A Multi-view Mask Contrastive Learning Graph Convolutional Neural Network for Age Estimation
Journal:
arXiv
Published Date:
Jul 23, 2024
Abstract
The age estimation task aims to use facial features to predict the age of
people and is widely used in public security, marketing, identification, and
other fields. However, the features are mainly concentrated in facial
keypoints, and existing CNN and Transformer-based methods have inflexibility
and redundancy for modeling complex irregular structures. Therefore, this paper
proposes a Multi-view Mask Contrastive Learning Graph Convolutional Neural
Network (MMCL-GCN) for age estimation. Specifically, the overall structure of
the MMCL-GCN network contains a feature extraction stage and an age estimation
stage. In the feature extraction stage, we introduce a graph structure to
construct face images as input and then design a Multi-view Mask Contrastive
Learning (MMCL) mechanism to learn complex structural and semantic information
about face images. The learning mechanism employs an asymmetric siamese network
architecture, which utilizes an online encoder-decoder structure to reconstruct
the missing information from the original graph and utilizes the target encoder
to learn latent representations for contrastive learning. Furthermore, to
promote the two learning mechanisms better compatible and complementary, we
adopt two augmentation strategies and optimize the joint losses. In the age
estimation stage, we design a Multi-layer Extreme Learning Machine (ML-IELM)

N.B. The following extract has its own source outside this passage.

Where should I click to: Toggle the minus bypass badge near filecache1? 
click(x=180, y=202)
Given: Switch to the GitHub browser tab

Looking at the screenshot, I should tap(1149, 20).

with identity mapping to fully use the features extracted by the online
encoder. Then, a classifier and a regressor were constructed based on ML-IELM,
which were used to identify the age grouping interval and accurately estimate
the final age. Extensive experiments show that MMCL-GCN can effectively reduce
the error of age estimation on benchmark datasets such as Adience, MORPH-II,
and LAP-2016.